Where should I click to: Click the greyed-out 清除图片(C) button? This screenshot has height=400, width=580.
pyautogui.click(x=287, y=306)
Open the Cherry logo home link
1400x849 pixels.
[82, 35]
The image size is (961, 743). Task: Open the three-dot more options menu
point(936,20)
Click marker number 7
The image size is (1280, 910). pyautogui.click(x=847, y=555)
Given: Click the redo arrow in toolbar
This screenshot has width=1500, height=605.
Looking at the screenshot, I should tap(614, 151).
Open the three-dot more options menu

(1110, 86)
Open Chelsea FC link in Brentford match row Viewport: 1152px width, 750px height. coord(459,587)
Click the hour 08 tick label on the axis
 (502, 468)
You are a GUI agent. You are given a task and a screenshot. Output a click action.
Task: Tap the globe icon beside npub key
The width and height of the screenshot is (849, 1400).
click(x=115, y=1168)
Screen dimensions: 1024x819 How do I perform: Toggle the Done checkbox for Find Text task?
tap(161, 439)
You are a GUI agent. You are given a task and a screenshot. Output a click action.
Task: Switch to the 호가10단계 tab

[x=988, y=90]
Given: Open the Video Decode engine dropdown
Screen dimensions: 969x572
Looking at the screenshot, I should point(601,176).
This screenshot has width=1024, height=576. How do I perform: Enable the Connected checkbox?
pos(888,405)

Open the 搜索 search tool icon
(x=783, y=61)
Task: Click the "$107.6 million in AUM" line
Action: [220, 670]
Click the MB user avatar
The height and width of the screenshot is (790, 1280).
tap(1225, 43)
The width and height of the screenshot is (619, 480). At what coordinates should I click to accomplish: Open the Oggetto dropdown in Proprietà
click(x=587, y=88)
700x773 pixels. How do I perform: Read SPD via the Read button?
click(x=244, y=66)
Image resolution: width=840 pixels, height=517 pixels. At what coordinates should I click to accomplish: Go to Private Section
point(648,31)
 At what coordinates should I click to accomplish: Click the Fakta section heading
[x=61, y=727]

======

DESCRIPTION OF THE TASK ::
Can you transcribe all of the records above line for line, keeping every character unchanged?

OUTPUT BELOW ::
Where should I click to: Click the greyed-out 清除图片(C) button? This screenshot has height=400, width=580.
pyautogui.click(x=287, y=306)
Open the Cherry logo home link
1400x849 pixels.
[82, 35]
The image size is (961, 743). Task: Open the three-dot more options menu
point(936,20)
Click marker number 7
The image size is (1280, 910). pyautogui.click(x=847, y=555)
Given: Click the redo arrow in toolbar
This screenshot has width=1500, height=605.
Looking at the screenshot, I should tap(614, 151).
Open the three-dot more options menu

(1110, 86)
Open Chelsea FC link in Brentford match row Viewport: 1152px width, 750px height. coord(459,587)
Click the hour 08 tick label on the axis
 (502, 468)
You are a GUI agent. You are given a task and a screenshot. Output a click action.
Task: Tap the globe icon beside npub key
The width and height of the screenshot is (849, 1400).
click(x=115, y=1168)
Screen dimensions: 1024x819 How do I perform: Toggle the Done checkbox for Find Text task?
tap(161, 439)
You are a GUI agent. You are given a task and a screenshot. Output a click action.
Task: Switch to the 호가10단계 tab

[x=988, y=90]
Given: Open the Video Decode engine dropdown
Screen dimensions: 969x572
Looking at the screenshot, I should point(601,176).
This screenshot has width=1024, height=576. How do I perform: Enable the Connected checkbox?
pos(888,405)

Open the 搜索 search tool icon
(x=783, y=61)
Task: Click the "$107.6 million in AUM" line
Action: [220, 670]
Click the MB user avatar
The height and width of the screenshot is (790, 1280).
tap(1225, 43)
The width and height of the screenshot is (619, 480). At what coordinates should I click to accomplish: Open the Oggetto dropdown in Proprietà
click(x=587, y=88)
700x773 pixels. How do I perform: Read SPD via the Read button?
click(x=244, y=66)
Image resolution: width=840 pixels, height=517 pixels. At what coordinates should I click to accomplish: Go to Private Section
point(648,31)
 At what coordinates should I click to accomplish: Click the Fakta section heading
[x=61, y=727]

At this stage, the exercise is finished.